SQL Server has a long history with Java, and even more recently the relationship between the two has deepened. It all started over 20 years ago, when early versions of the Java Database Connection Driver (JDBC) were released to enable Java applications to connect to SQL Server.
SQL Server 2016 released the first version of PolyBase. PolyBase is a data virtualization method using T-SQL, which relies heavily on Java for the Interop layer, to allow clients to search for data in Cloudera or Hortonworks from SQL Server.

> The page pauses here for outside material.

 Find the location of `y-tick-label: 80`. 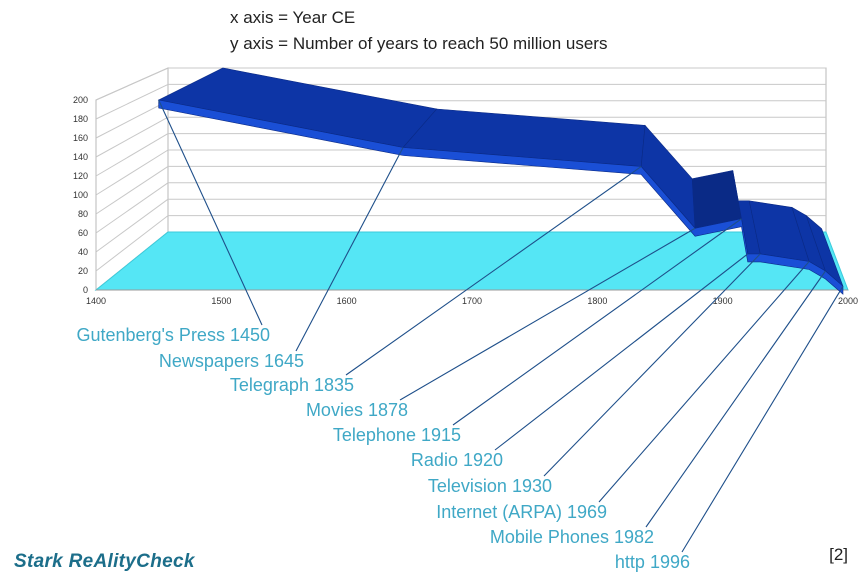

In Big Data clusters for SQL Server 2019, with Apache Spark, HDFS and other Big Data components inside SQL Server and Java have become more complex than before. SQL Server always made it possible for clients to choose when to run their Java, OpenJDK or Oracle Java SE, but none of these options were ideal. There was no support company working with OpenJDK when the user needed help. With Oracle Java SE, the user was in a position to ask Oracle to help him with Java in Microsoft SQL Server.
In 2018, Oracle surprised the Java suite by modifying the Licensing and Support model for Java, announcing that support for Oracle Java SE was being discontinued. Oracle, on the other hand, has been asking its customers to pay for Java support, but Microsoft plans to give them a better option.
In September 2018, Microsoft announced a new partnership with Azul Systems, a leading Java open source distributor and distributor. This partnership allows all Azure customers to use Azul-owned Zulu for Azure – Java Enterprise Distribution is free, with support provided by Azure and Microsoft, and support is free.
The latest news has announced that this partnership has been expanded to include SQL Server. At CTP 3.2 Exhibit SQL Server 2019 it was announced that Azul Systems’ Zulu Embedded will be available for all scenarios in which Java is used in SQL Server and no additional fees will be charged for SQL Server. , Does not exist.
In addition to Microsoft support, Azul Systems will provide periodic updates, including security patches, to Microsoft to be included in SQL Server updates at least every three months.
“We’ve been delivering certified versions of OpenJDK to Microsoft for over 5 years,” said Scott Sellers, president and CEO of Azul Systems. “As we did with Azure, we are expanding our partnership with Microsoft to deliver Zulu Embedded versions with full support to the suite of SQL Server-based Java developers at no additional cost, both for development and production use.”
Of course, we respect the customer’s right to choose a different type of Java. However, wherever Java is used in SQL Server, there is a documented way for the user to have their own Java type instead of using the default Zulu Embedded and to use their chosen support provider, even if it is Oracle.